2. The element of claim 1 wherein said length of wire is bifilaryly wound.

3. The element of claim 2 wherein said first and said second flexible, non-elastic substrate is a polyamid tape.

4. An electrical resistance temperature element for use in a temperature averaging sensor comprising:

A. a length of a flexible, substantially non-elastic secondary tape having a top side and a bottom side;

B. a first length of wire with a known electrical resistance versus temperature characteristic attached to said top side of said secondary tape such that a portion of said top side of said secondary tape extends beyond the sides of said first length of wire;

C. a second length of wire with a known electrical resistance versus temperature characteristic attached to said bottom side of said secondary tape such that a portion of said bottom side of said secondary tape extends beyond the sides of said second length of wire;

D. a first length of a flexible, substantially non-elastic primary tap affixed over said first length of wire and attached to said portion of said top side of said secondary tape extending beyond the side of said first length of wire; and

E. a second length of a flexible, substantially non-elastic primary tape affixed over said second length of wire and attached to said portion of said bottom side of said secondary tape extending beyond the sides of said second length of wire.

5. The element of claim 4 wherein said first length of said primary tape and said second length of primary tape are of substantially equal width, said width being greater than the width of said secondary tape.

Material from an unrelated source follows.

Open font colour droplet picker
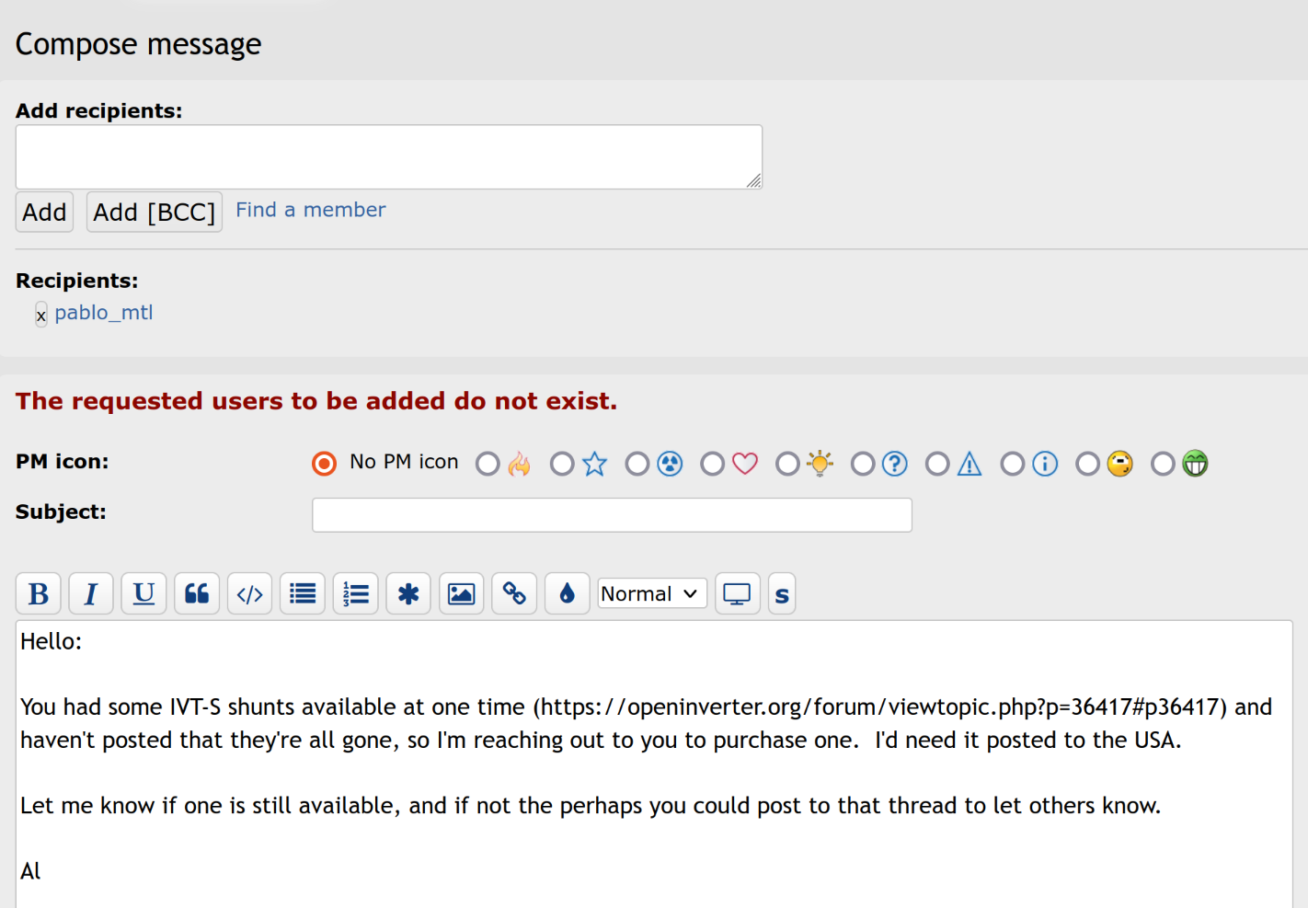This screenshot has width=1308, height=908. (567, 594)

6. The element of claim 4 wherein the width portions of said first length of primary tape and said second length of primary tape extending beyond said width of said secondary tape are connected thereby encasing said secondary tape, said first length of wire, and said second length of wire.

7. The element of claim 4 wherein said wire is selected from a group of highly conductive metals including platinum.

8. The element of claim 4 wherein said primary and secondary tapes are selected from a group of highly pliable and stretch resistant material including plastic.